The Stomach – Structure, and Function

 

The gastrointestinal tract of our body is responsible for digestion, metabolism, and excretion of food. Numerous organs are involved in this process. Digestion begins right from the chewing in the oral cavity and then proceeds in the stomach. So, how does this take place in the stomach? Well, let’s look into this important body organ in detail to understand this.

 

stomach

 

Structure:

The stomach is a hollow, muscular organ that is situated in the upper abdomen. It is considered as a connector between the esophagus and the small intestine. The J-shaped appearance of it distinguishes it from other organs. Anatomically, it can be divided into:

  • Cardia – The part that is connected with the esophagus. A cardiac sphincter present in this region prevents the backflow of food into the esophagus.
  • Fundus – Located to the left of the cardia and above the body
  • Body – the Main part where the food gets mixed and broken down
  • Antrum – the Lower part that holds the broken down food before it is released in the intestine
  • Pylorus – The last part that connects with the duodenum of the small intestine. Here we have another sphincter called the pyloric sphincter which prevents the backflow of chyme (digested food) into the stomach.

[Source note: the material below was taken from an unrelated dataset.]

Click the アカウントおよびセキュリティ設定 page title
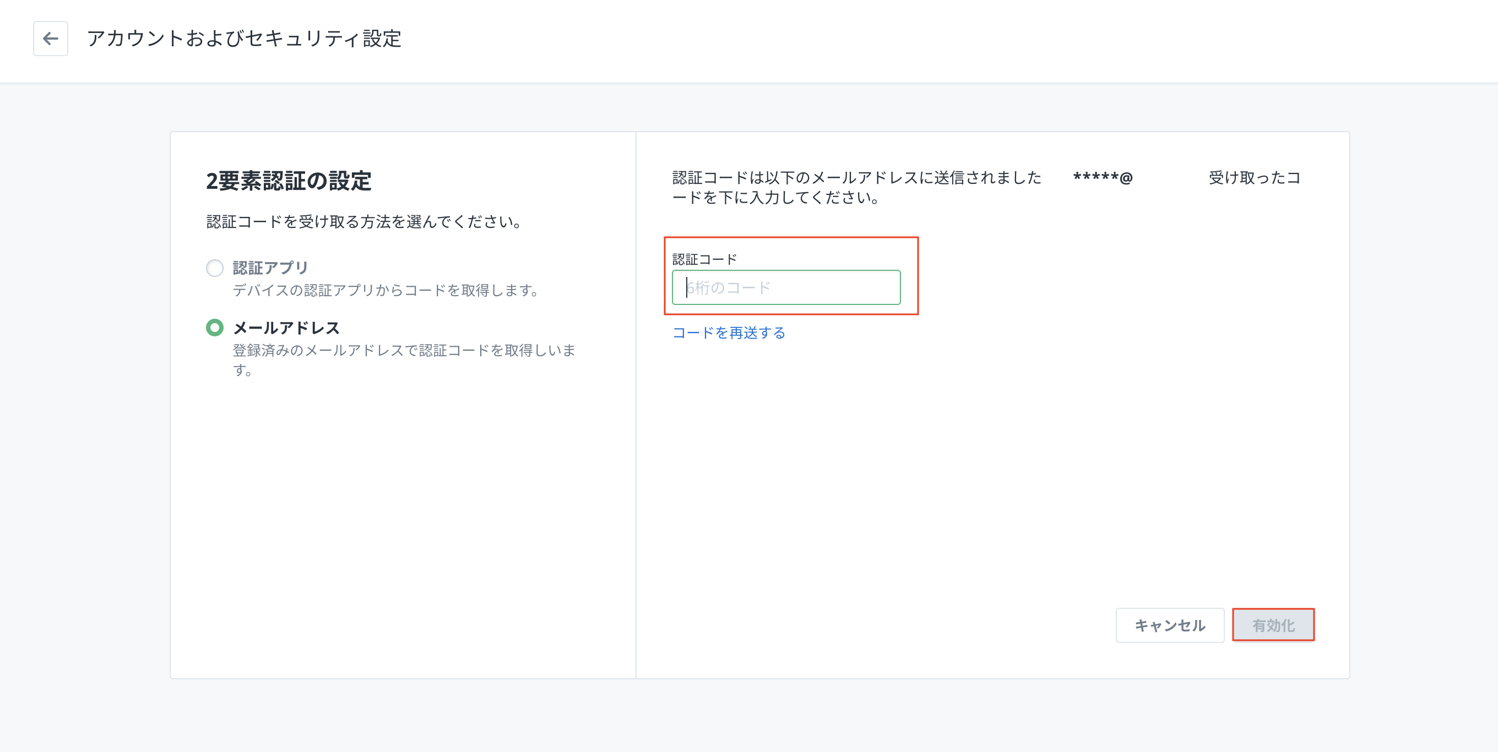The width and height of the screenshot is (1498, 752). tap(244, 39)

The main job of the stomach is to break down the food we eat. But how can this happen? To answer this, we need to understand the microanatomy.

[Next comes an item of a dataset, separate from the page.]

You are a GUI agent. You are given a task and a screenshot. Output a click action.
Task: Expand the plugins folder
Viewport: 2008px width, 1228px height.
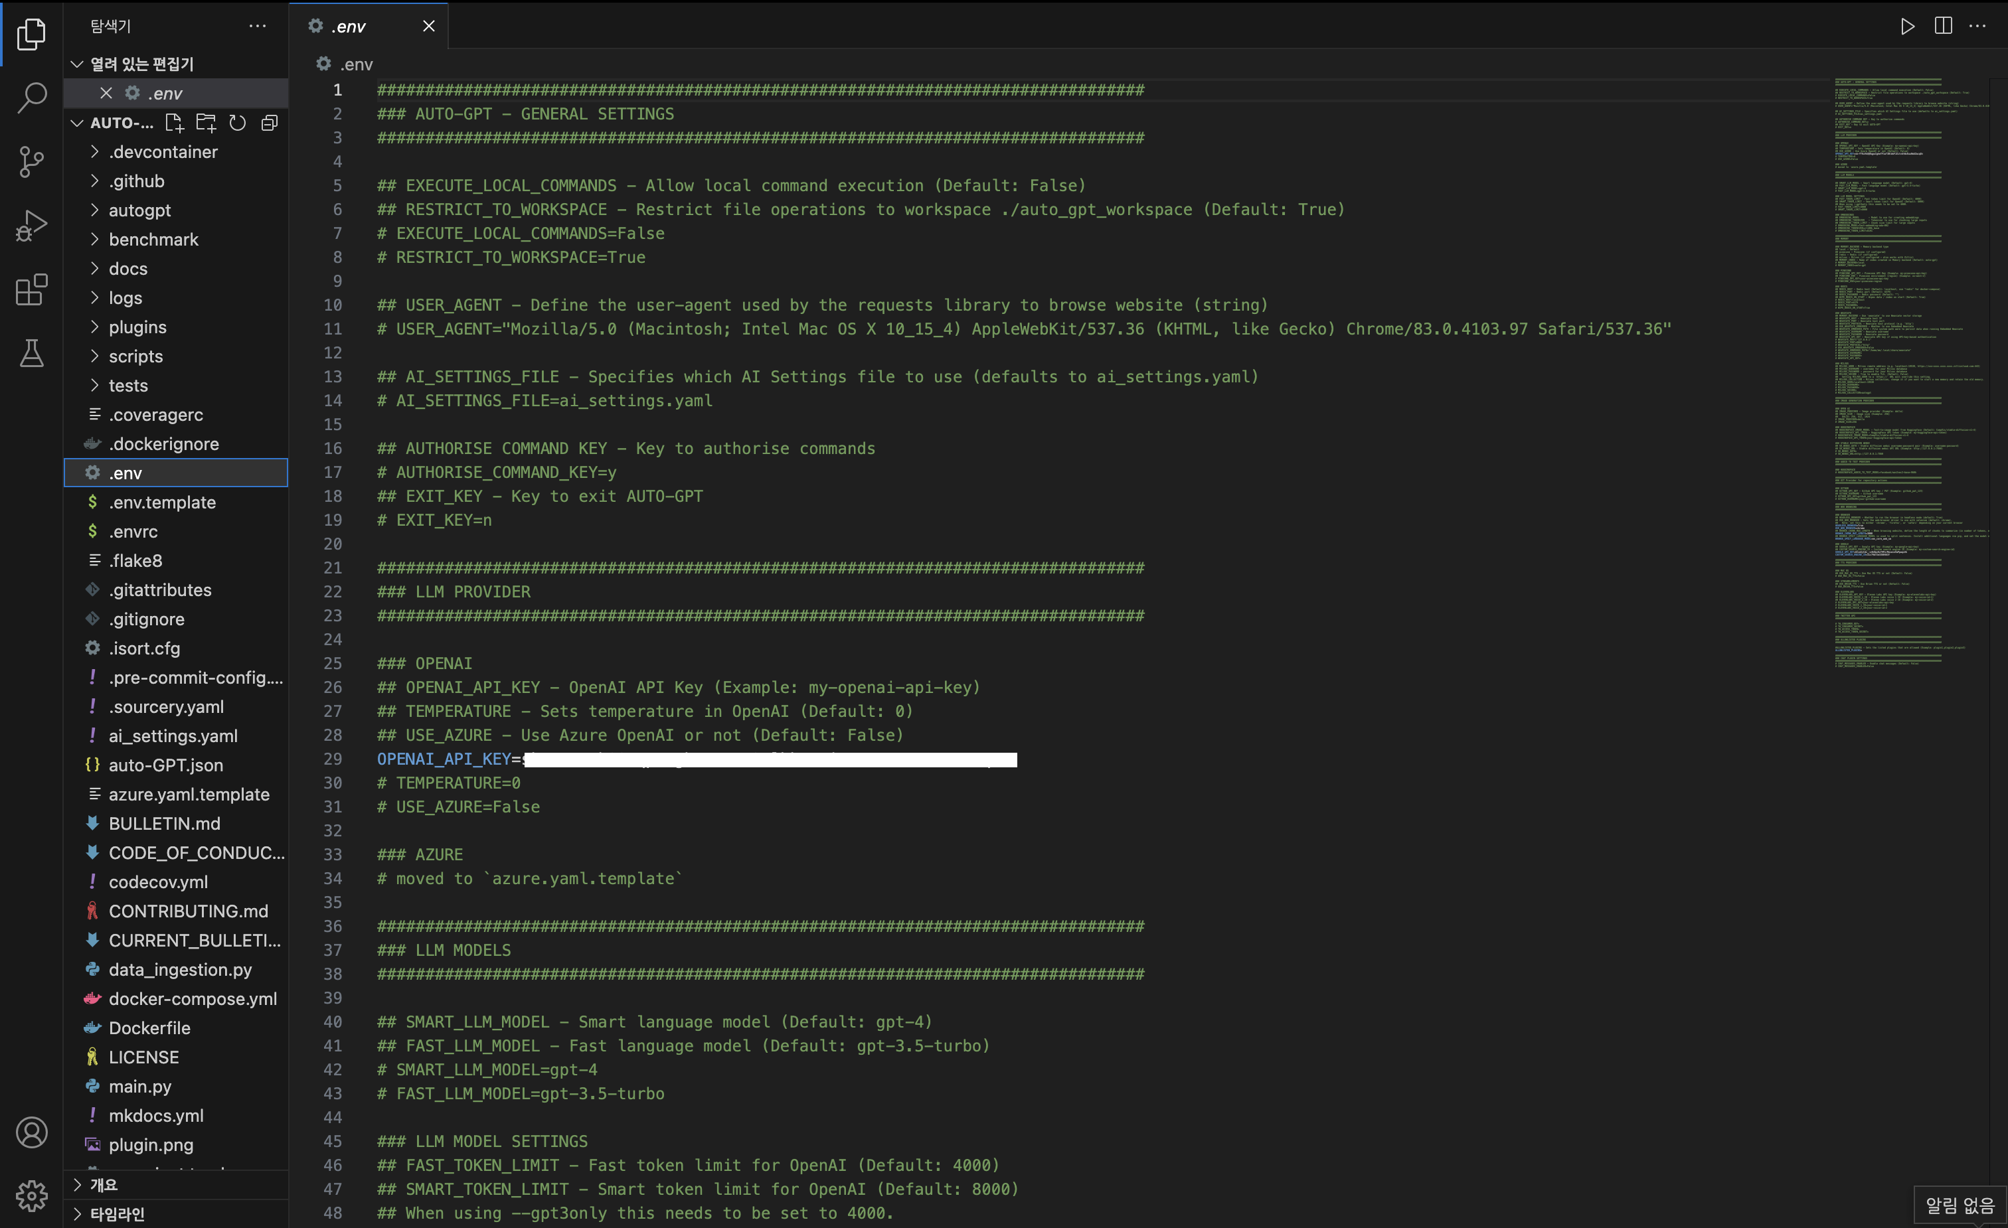pos(138,327)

The stomach wall has the following layers :

  • Outer mucosa
  • Inner submucosa
  • Muscularis Externa
  • Serosa

Among all these layers, the mucosa layer is enriched in gastric glands and other cells that secrete hydrochloric acid, pepsin, intrinsic factor, bicarbonates, and mucus. These act on the food we eat to digest them. But for this to be possible, the muscularis externa produces the peristaltic movements in the stomach. So, the food in our stomach churns and finally breaks down. Finally, the protection of the stomach from the hydrochloric acid is done by the mucus layer.

The Stomach

Functions:

  • Digestion of the food coming from the esophagus by the action of hydrochloric acid and other enzymes
  • Absorption of vitamins, caffeine, alcohol, and even acidic drugs.
  • The temporary storage of the food through stretching of the gastric folds or rugae.